Durante la entrega del Premio Nacional de Artes Plásticas a uno de nuestros más connotados artistas, recordamos que, una vez concluida la alocución del homenajeado y ya sentado entre el público asistente, reclama una vez más la palabra: había olvidado agradecer el apoyo de su coleccionista. Fue revelador; mostraba el reconocimiento sincero a una figura determinante en el arte cubano de las postrimerías del siglo XX, que desplazó el influjo iniciático que acapararon galeristas y dealers en los años noventa para introducir tintes específicos en el engranaje de las adquisiciones, el acompañamiento y subvención de trayectorias, proyectos y exhibiciones.

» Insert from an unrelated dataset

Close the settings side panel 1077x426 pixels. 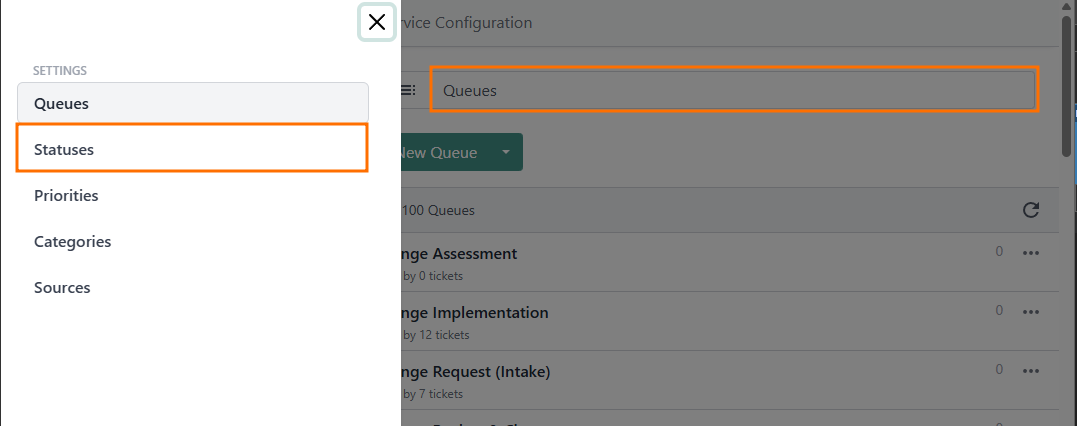(x=377, y=22)
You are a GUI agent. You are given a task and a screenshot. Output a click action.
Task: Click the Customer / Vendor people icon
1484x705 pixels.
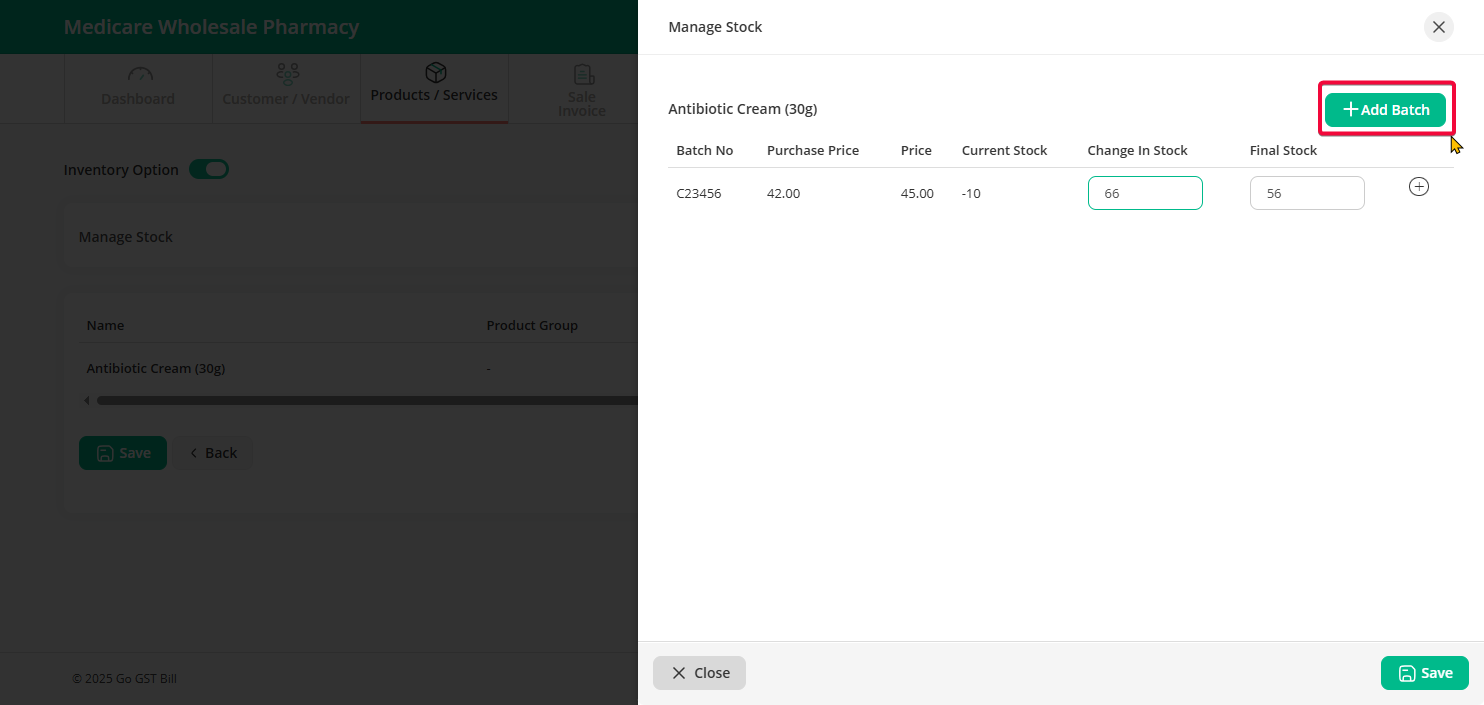tap(287, 74)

Para esta primera aproximación al coleccionismo privado foráneo, hemos escogido tres modelos de gestión diferentes entre sí: un coleccionista-filántropo, europeo, dueño de una Fundación con base en París; un coleccionista-inversor, norteamericano, con experiencias exitosas en reunir, establecer y vender colecciones de arte moderno y contemporáneo; y un coleccionista-aficionado, también europeo, cuyo desempeño profesional en el ámbito de las finanzas le vehiculiza adquirir una colección propia y otra para el banco que representa. En todos ellos, sin embargo, se verifica la misma vocación expresa y activa por exhibir los acervos atesorados, en un intento de socialización de aquellas obras y/o artistas que han considerado relevantes, según sus perspectivas individuales.

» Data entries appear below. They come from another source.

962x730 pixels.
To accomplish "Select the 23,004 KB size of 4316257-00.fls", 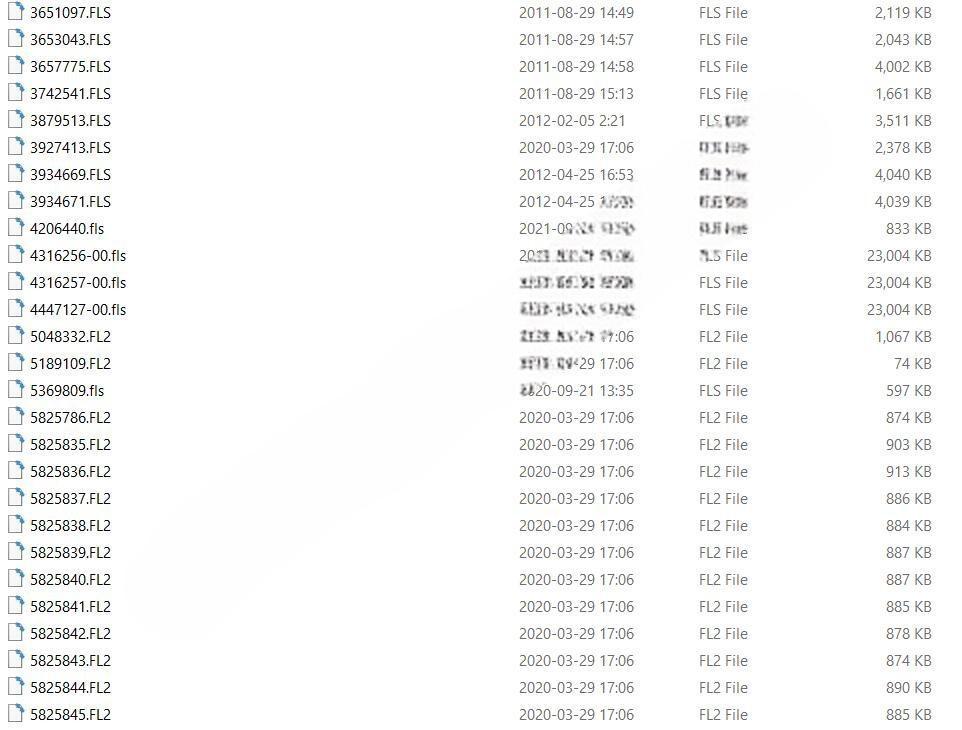I will click(x=899, y=283).
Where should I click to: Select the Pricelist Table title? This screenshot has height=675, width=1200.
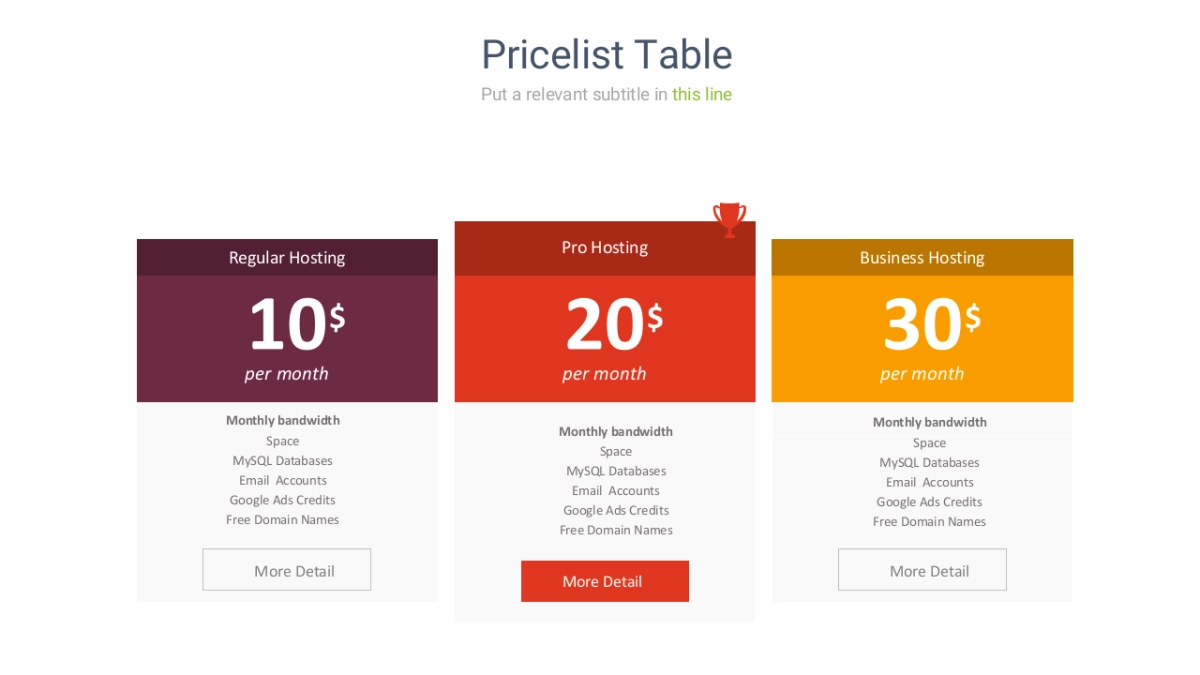coord(606,54)
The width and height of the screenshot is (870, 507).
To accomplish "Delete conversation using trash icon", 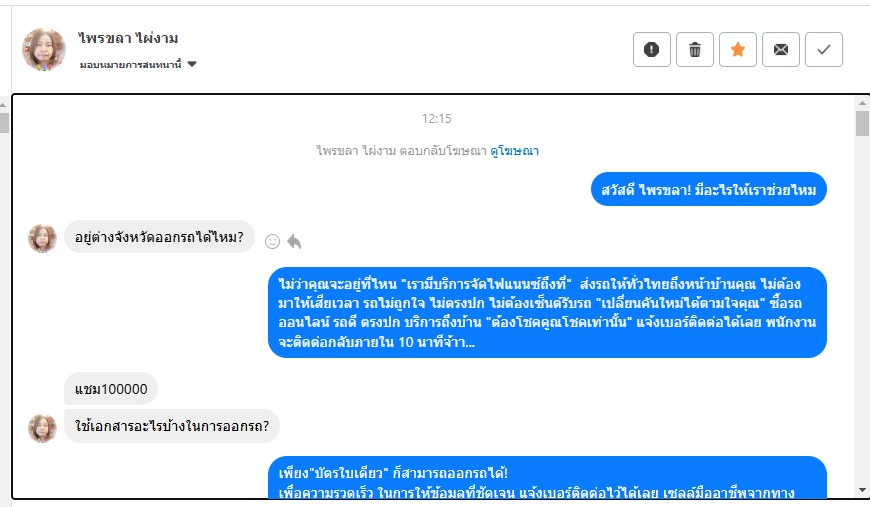I will 695,49.
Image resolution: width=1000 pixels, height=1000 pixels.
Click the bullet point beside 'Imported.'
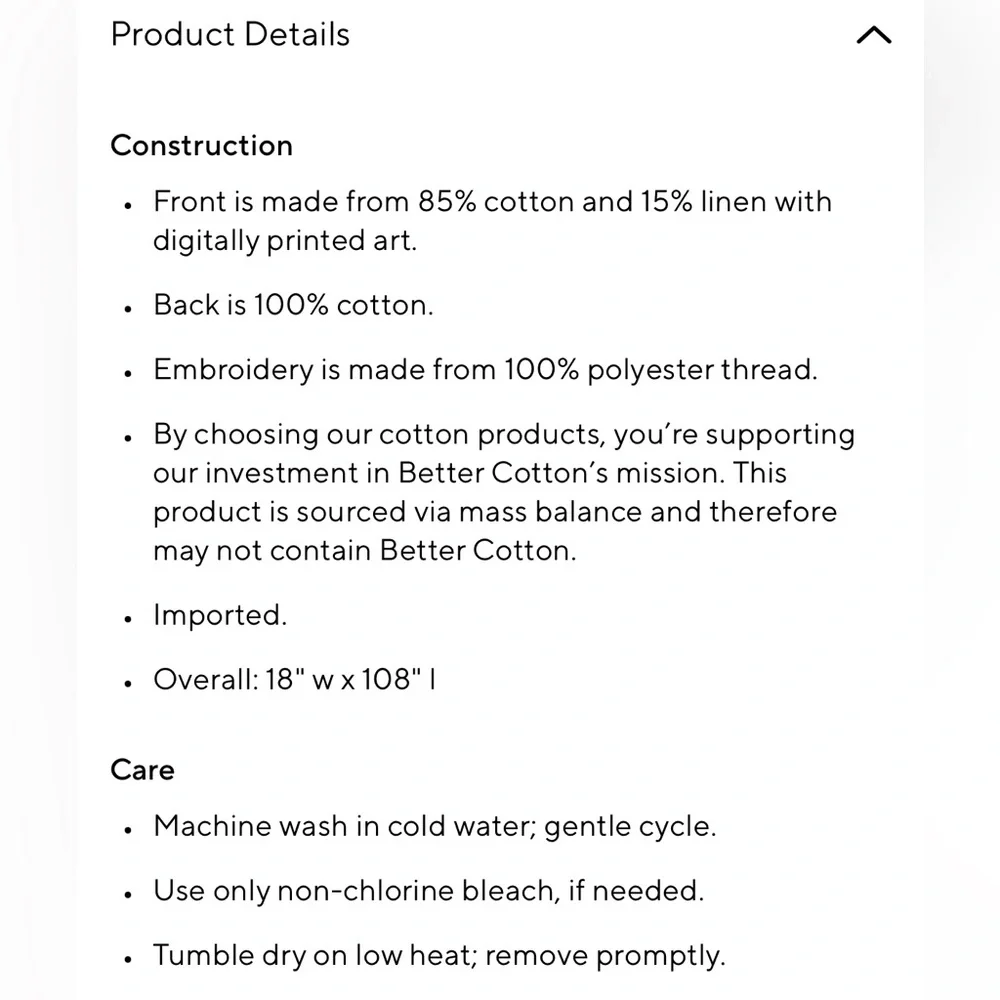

Gilbert Brownstone (en lo adelante GB) ha mantenido una larga trayectoria de trabajo en el ámbito de la cultura occidental, alternando su gestión como curador y experto con adquisiciones de obras de interés personal, sin que ello haga que se considere a sí mismo como un coleccionista en el rigor del término. Entre otros desempeños, trabajó en el Museo de Arte Moderno de París, fue director-curador del Museo Picasso de Francia, curador del Museo de Israel en Jerusalén, hasta que en 1985 crea y dirige la Brownwtone & Cie Galleries. Para 1999 sus intereses se encauzan hacia la Fundación Brownstone, que concentra sus misiones en promover la justicia social a través de la cultura, desarrollando proyectos de naturaleza diversa en varios países. Remonta su inaugural adquisición de arte cubano a julio del 2001, durante su primera visita a La Habana, cuando se interesa en un dibujo de Iván Capote en Galería La Casona. Conoció a Luis Miret, quien se convierte en uno de sus grandes amigos, y le abre las puertas de los estudios de artistas. Organiza y coordina, a partir de ese momento, un sistema de becas, colaboraciones y contribuciones que desbordan el ámbito de las artes visuales. Para 2011 dona al pueblo de Cuba su colección de obra gráfica de Picasso, junto a otro conjunto de notables creadores de las vanguardias de la modernidad, que se exhiben en el Museo Nacional de Bellas Artes e itineran luego por todas las provincias y lugares de interés en todo el país.